START SUPPLIED MATERIAL

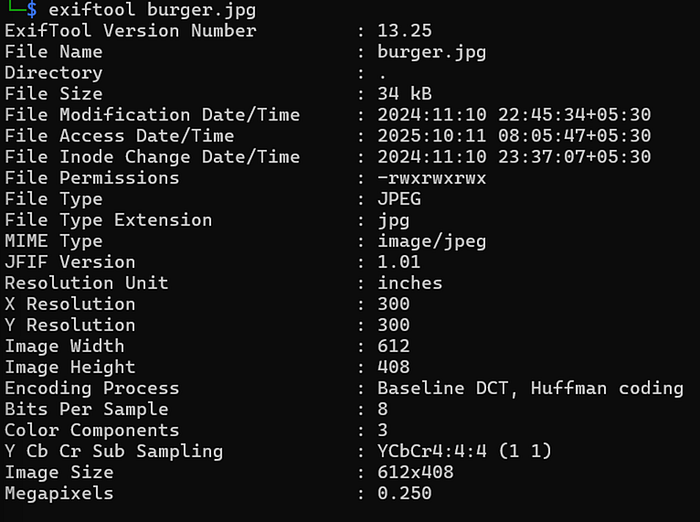Image resolution: width=700 pixels, height=522 pixels.
Task: Click the JFIF Version value 1.01
Action: pos(399,262)
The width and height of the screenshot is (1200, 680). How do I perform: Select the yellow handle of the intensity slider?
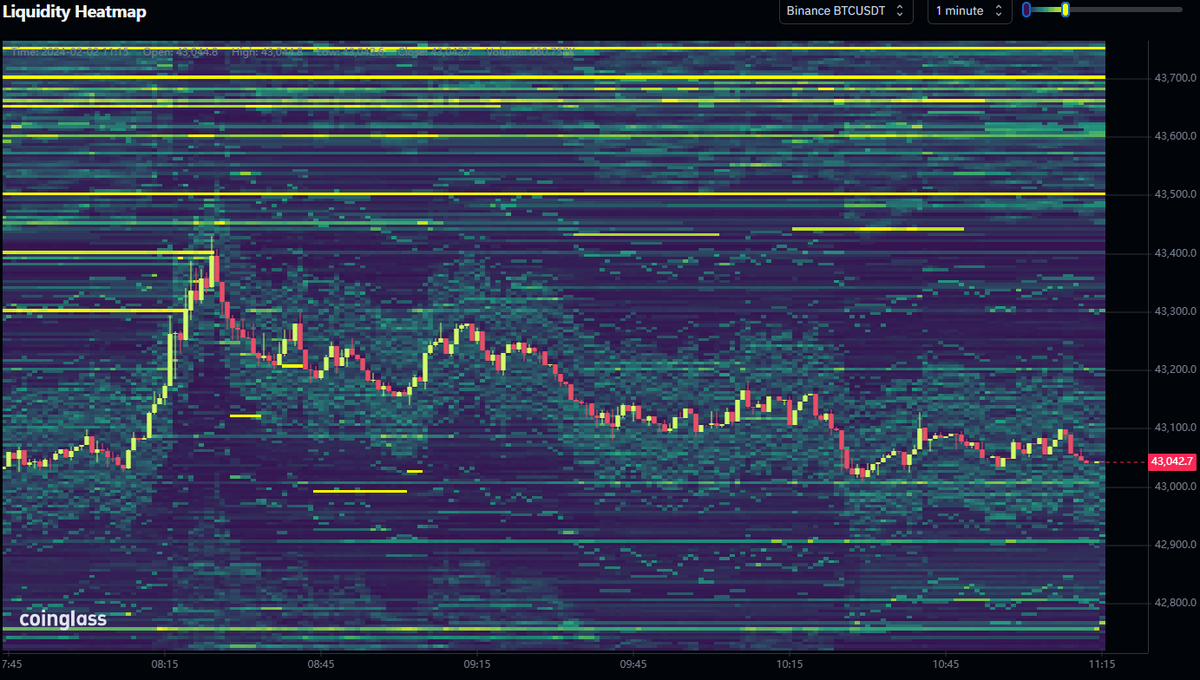coord(1066,11)
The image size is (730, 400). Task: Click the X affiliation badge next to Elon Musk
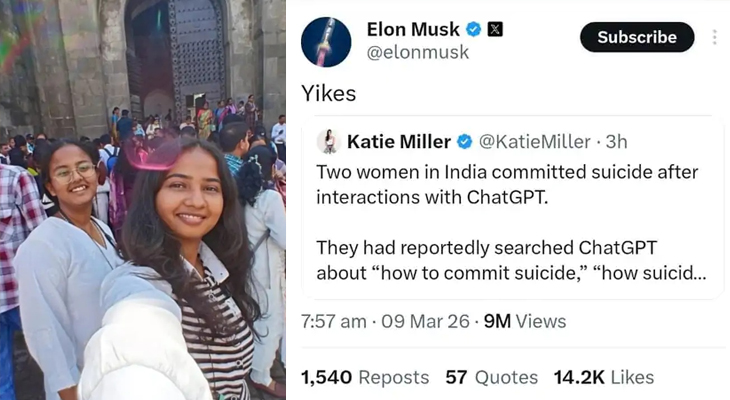[494, 29]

END SUPPLIED MATERIAL

◆ TASK TO COMPLETE
Which lines run from the one containing "The width and" through the last line of the entries above? Output them exactly, both ends included, with no pictures.

◆ ANSWER TO THE PROBLEM
The width and height of the screenshot is (1200, 680). How do I perform: Select the yellow handle of the intensity slider?
coord(1066,11)
The image size is (730, 400). Task: Click the X affiliation badge next to Elon Musk
[494, 29]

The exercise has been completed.